• [INSTRUCTIONS TO FOLLOW]: The line with "How do I perform: Select" starts the range, and the last line of the listing ends it. Retype that range exactly, without pictures.

• [SOURCE MATERIAL]:
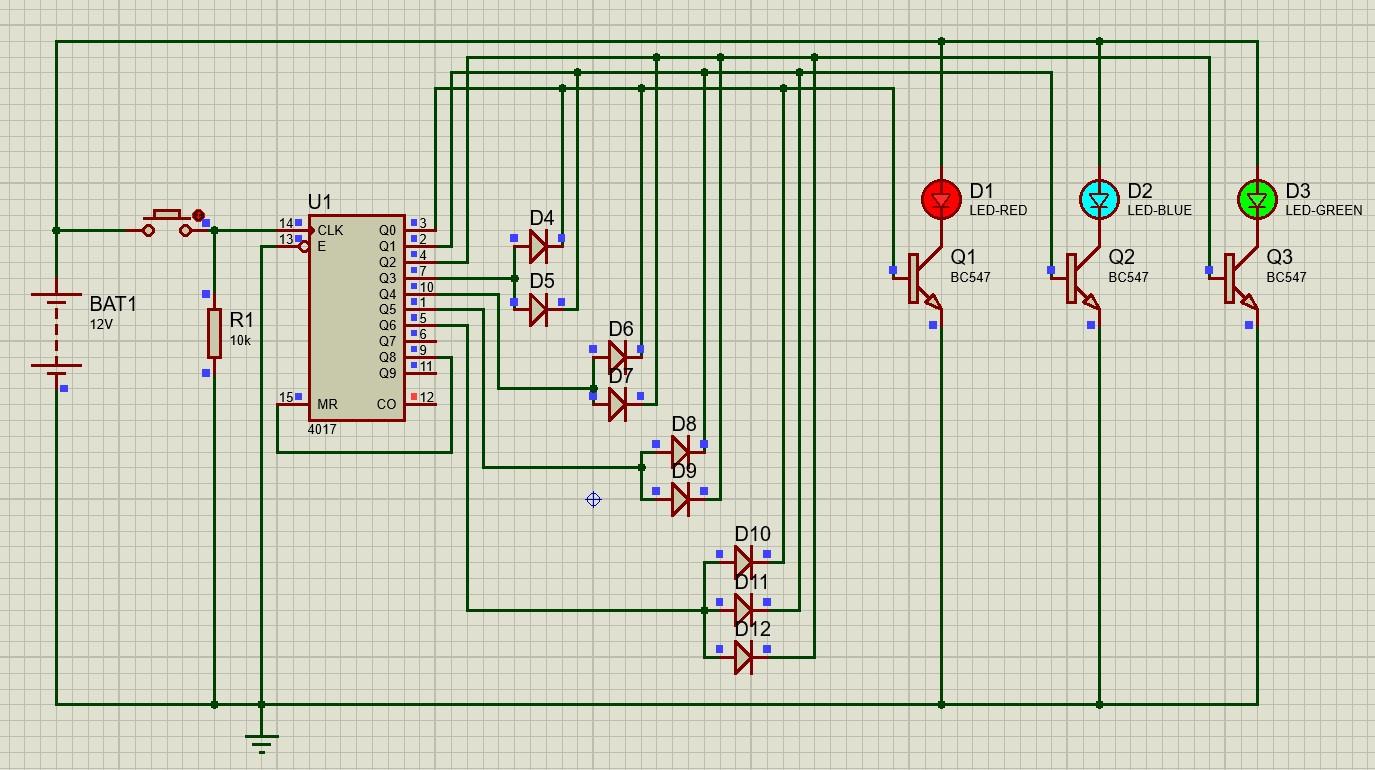This screenshot has width=1375, height=770.
Task: Select the blue LED D2
Action: click(1100, 200)
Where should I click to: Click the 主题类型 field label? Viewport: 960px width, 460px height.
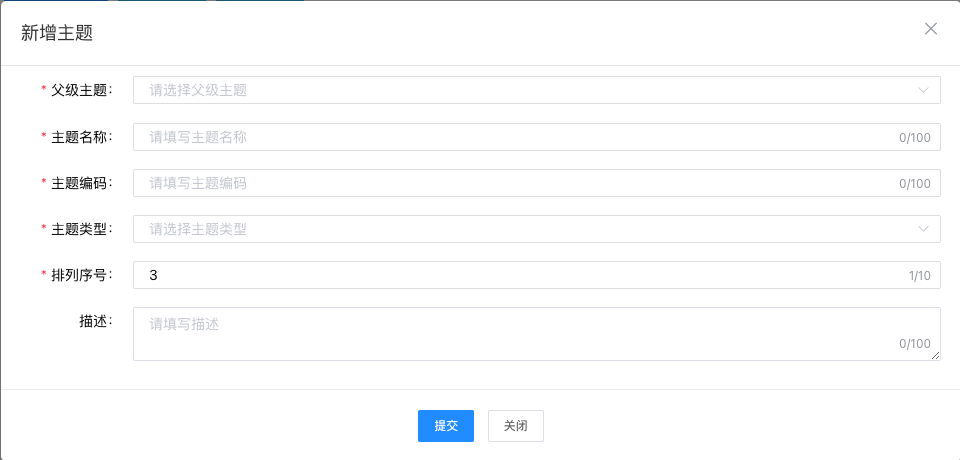click(82, 229)
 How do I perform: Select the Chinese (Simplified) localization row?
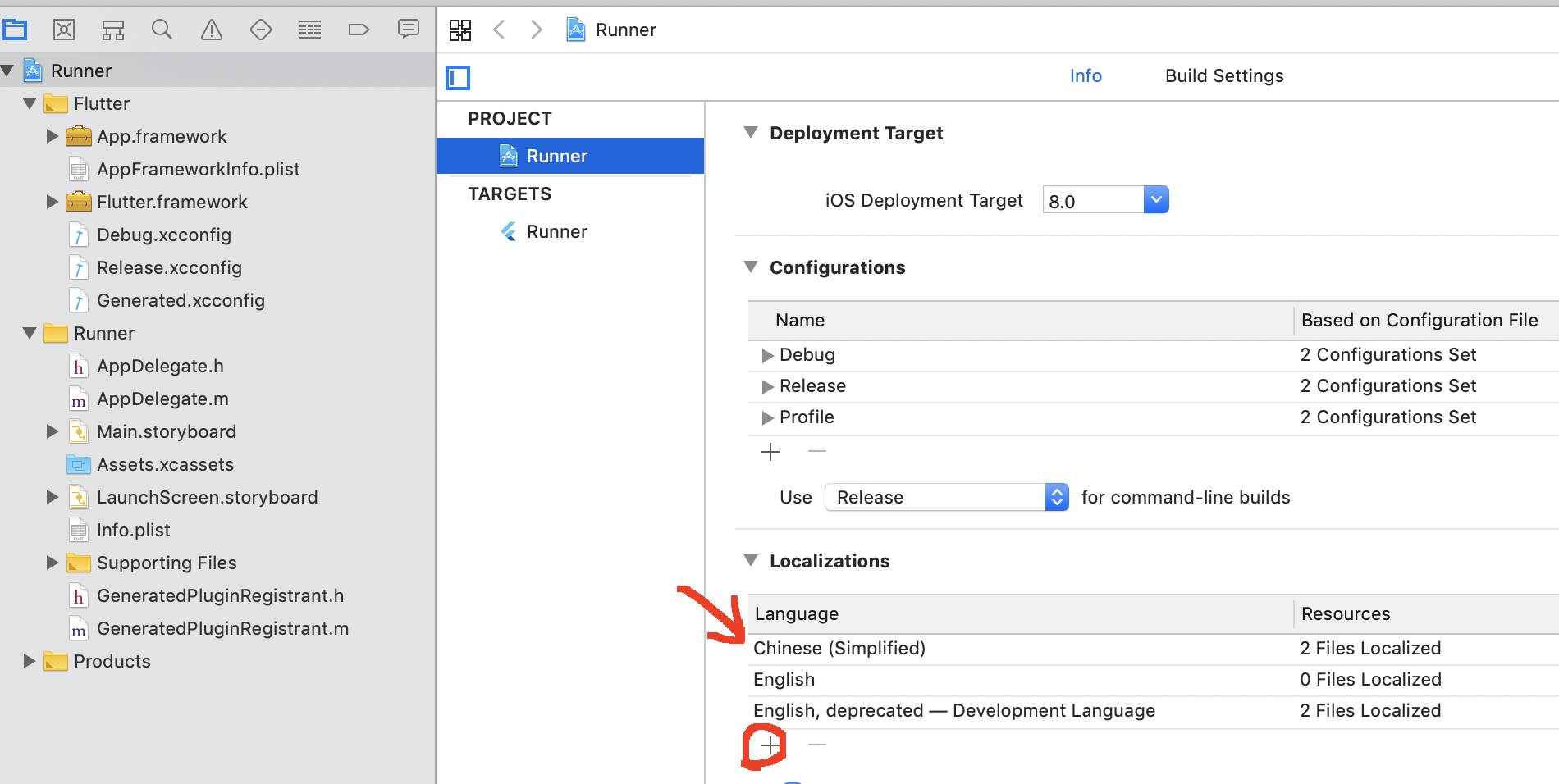[839, 649]
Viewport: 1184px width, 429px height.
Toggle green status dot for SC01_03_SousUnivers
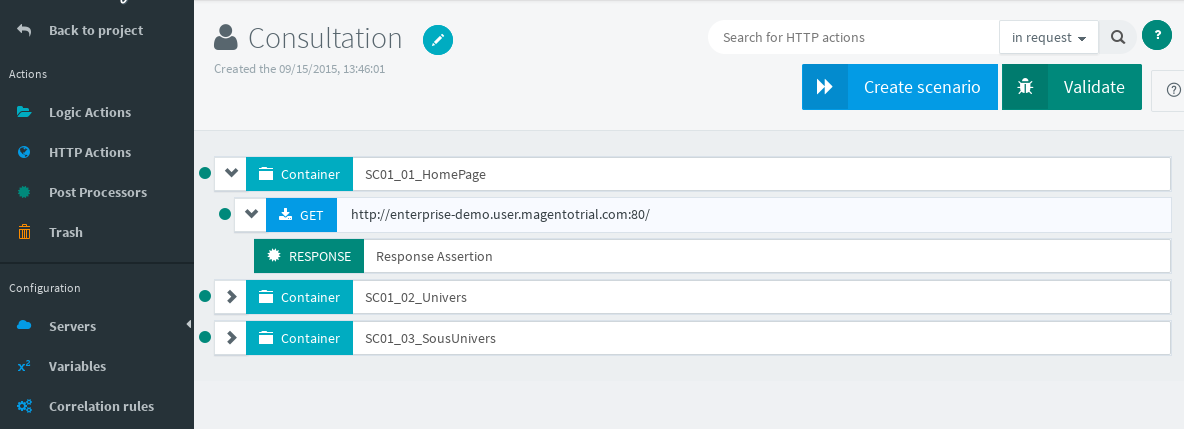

• [ANSWER SECTION]:
 How do I perform: Select the Chinese (Simplified) localization row?
[839, 649]
Viewport: 1184px width, 429px height.
Toggle green status dot for SC01_03_SousUnivers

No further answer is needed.